Os Washington parecem determinados a ampliar seus horizontes artísticos. Oito anos após Denzel ter comandado o elogiado “Fences – Um Limite Entre Nós”, é a vez de Malcolm Washington dar seus primeiros passos firmes como diretor em “Piano de Família”. Curiosamente, o projeto guarda laços estreitos com o longa de 2016, sendo outra adaptação de uma obra marcante de August Wilson (1945-2005), dramaturgo que eternizou no teatro a experiência afro-americana com um olhar poético e incisivo.
Wilson concebeu “Piano de Família” em 1987 como uma peça profundamente envolvente, onde a intelectualidade do texto dialoga com a urgência atemporal de discutir as questões raciais nos Estados Unidos. Esta adaptação cinematográfica, coescrita por Virgil Williams, captura com precisão a atmosfera de Pittsburgh na década de 1930, valorizando o desenvolvimento meticuloso dos personagens — um dos pontos fortes da obra original. Cada cena se desdobra em camadas ricas de significado, surpreendendo o espectador ao fugir das soluções previsíveis.
A narrativa inicia em 4 de julho de 1911, sob os fogos da independência americana, conquistada em 1776 sob a liderança de George Washington. Nesse dia, a família Charles herda um piano vertical esculpido com os rostos de seus antepassados — uma herança tomada como compensação fora dos tribunais da casa de James Sutter. Vinte e cinco anos depois, durante a depressão econômica que devastou o país entre 1929 e 1939, Boy Willie chega à Pensilvânia, vindo do Mississippi, com um plano audacioso: vender o piano para adquirir terras próprias.

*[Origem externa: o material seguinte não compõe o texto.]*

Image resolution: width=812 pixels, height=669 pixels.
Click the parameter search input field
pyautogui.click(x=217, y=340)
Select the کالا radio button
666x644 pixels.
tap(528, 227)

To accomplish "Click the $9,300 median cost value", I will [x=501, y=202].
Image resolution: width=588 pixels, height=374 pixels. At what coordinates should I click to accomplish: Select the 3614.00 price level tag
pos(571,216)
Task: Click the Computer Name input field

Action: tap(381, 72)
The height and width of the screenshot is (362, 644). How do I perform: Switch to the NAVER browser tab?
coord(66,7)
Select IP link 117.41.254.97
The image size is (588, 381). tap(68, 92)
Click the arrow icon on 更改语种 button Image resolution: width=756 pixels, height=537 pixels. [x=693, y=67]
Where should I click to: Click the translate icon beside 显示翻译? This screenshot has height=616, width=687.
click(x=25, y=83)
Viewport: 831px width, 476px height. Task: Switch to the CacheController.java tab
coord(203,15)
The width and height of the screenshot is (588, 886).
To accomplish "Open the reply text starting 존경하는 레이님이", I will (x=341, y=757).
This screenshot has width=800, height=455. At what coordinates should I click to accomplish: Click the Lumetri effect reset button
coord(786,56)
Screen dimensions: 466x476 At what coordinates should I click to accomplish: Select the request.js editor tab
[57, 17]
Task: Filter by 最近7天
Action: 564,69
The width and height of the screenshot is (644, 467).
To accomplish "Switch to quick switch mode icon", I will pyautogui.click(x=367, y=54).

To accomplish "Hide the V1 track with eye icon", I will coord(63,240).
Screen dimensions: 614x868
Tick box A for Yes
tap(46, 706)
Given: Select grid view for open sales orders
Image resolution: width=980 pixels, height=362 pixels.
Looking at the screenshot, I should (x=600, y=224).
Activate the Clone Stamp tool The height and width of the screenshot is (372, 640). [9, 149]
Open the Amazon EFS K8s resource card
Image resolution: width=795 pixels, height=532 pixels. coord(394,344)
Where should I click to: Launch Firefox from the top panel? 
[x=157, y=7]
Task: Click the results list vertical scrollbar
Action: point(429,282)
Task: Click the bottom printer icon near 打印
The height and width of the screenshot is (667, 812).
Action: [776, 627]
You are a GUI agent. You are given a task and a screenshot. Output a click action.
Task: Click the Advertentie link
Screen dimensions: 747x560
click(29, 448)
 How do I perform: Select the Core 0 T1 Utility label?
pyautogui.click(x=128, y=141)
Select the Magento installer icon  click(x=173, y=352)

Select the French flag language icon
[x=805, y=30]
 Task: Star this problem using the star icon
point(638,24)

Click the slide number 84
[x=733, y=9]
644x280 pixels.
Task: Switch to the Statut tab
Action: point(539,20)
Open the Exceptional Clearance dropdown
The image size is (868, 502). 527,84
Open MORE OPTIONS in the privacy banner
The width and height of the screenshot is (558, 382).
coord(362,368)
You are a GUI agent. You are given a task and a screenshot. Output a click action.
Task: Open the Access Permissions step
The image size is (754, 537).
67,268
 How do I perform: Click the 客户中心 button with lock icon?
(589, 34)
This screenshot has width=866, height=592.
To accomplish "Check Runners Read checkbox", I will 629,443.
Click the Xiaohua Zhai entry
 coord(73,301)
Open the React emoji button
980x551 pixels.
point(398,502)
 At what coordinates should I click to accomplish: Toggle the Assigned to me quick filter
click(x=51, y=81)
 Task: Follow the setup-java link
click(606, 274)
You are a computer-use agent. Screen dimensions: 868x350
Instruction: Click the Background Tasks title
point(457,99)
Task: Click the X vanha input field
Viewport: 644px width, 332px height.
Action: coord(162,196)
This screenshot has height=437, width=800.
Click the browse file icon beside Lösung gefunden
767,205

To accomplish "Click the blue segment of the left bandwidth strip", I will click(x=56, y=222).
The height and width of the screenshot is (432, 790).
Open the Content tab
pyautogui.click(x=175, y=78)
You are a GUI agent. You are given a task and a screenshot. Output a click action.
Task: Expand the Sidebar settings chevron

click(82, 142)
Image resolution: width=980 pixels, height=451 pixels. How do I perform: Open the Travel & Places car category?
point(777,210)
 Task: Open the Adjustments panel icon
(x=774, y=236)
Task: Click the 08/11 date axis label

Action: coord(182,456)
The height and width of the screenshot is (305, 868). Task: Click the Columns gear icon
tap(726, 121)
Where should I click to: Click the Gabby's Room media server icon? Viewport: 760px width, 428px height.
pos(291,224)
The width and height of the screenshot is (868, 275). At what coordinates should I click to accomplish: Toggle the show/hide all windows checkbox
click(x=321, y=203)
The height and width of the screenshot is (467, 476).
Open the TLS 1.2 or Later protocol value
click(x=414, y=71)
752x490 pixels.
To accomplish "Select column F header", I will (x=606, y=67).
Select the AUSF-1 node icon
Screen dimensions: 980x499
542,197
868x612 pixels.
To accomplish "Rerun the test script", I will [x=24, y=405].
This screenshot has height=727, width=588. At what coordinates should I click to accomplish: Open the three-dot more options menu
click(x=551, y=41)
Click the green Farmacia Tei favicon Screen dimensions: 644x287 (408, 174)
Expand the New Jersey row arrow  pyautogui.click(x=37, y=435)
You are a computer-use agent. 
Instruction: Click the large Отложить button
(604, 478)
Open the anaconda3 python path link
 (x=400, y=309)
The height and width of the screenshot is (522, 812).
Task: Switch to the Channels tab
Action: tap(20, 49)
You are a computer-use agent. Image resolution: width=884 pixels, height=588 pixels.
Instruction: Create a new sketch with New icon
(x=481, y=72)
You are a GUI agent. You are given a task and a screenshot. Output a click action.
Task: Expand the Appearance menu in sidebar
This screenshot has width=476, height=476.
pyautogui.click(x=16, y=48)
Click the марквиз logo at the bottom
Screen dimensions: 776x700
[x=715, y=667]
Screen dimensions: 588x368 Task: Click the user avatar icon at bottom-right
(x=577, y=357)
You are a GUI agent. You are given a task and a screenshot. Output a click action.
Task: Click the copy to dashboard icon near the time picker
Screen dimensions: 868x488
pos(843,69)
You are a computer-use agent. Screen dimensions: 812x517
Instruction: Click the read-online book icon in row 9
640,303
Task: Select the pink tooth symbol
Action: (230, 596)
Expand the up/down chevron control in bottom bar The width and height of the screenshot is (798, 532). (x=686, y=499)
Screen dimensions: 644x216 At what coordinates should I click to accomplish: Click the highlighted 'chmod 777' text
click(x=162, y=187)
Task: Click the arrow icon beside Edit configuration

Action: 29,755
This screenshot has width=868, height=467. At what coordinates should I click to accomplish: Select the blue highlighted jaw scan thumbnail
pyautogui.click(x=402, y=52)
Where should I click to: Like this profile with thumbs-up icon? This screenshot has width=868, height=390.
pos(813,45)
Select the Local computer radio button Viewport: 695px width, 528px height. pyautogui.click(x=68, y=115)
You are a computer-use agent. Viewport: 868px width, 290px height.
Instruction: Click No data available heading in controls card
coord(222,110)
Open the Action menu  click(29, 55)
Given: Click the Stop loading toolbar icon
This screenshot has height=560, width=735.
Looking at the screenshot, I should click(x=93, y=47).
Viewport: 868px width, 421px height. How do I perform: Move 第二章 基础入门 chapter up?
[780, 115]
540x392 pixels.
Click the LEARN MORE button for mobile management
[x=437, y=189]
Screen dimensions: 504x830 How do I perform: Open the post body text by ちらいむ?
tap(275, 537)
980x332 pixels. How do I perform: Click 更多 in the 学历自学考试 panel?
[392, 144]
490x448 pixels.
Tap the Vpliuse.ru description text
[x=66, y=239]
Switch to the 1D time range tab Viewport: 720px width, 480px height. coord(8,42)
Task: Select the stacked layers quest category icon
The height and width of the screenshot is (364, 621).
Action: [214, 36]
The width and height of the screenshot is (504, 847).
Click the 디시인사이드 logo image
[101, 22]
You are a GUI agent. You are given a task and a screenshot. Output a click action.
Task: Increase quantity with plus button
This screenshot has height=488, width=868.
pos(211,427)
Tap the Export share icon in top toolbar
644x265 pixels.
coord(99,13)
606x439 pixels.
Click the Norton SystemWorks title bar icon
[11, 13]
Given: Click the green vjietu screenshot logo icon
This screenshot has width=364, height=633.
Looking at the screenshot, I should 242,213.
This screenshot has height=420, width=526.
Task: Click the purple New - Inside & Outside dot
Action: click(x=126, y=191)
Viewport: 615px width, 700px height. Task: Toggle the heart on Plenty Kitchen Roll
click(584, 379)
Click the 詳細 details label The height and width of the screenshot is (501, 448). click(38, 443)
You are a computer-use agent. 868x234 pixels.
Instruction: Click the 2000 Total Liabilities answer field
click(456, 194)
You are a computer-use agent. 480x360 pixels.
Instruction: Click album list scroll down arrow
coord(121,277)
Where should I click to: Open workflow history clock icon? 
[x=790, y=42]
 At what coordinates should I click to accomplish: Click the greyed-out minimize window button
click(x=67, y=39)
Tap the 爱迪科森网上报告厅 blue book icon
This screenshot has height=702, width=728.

Interpretando Boy Willie, John David Washington carrega nos ombros os anseios reprimidos de gerações descendentes de escravizados. Sua performance é marcada por gestos expansivos e um discurso inflamado, até o momento em que se choca com a determinação inflexível de sua irmã Berniece, vivida por Danielle Deadwyler. Enquanto Willie reivindica o direito de transformar o piano em um futuro tangível, Berniece resiste ferozmente, vendo no instrumento a preservação da memória familiar.
Esse conflito, conduzido com maestria por Malcolm Washington, transita entre o realismo fantástico e uma dura análise social. A disputa pelo piano transcende o objeto em si, tornando-se um símbolo dos dilemas enfrentados pelos afro-americanos na busca por identidade e justiça. Malcolm, com olhar astuto e contemporâneo, não apenas homenageia a obra de Wilson, mas também atualiza seu significado, instigando a reflexão sobre o lugar dos afro-americanos na sociedade atual.
“Piano de Família” reafirma a intemporalidade do legado de August Wilson, provando que suas narrativas são tão pertinentes agora quanto foram nos palcos da Broadway. É um filme que não apenas retrata um conflito familiar, mas mergulha fundo nas raízes de um povo, evocando memórias, sonhos e a luta incessante por pertencimento e dignidade.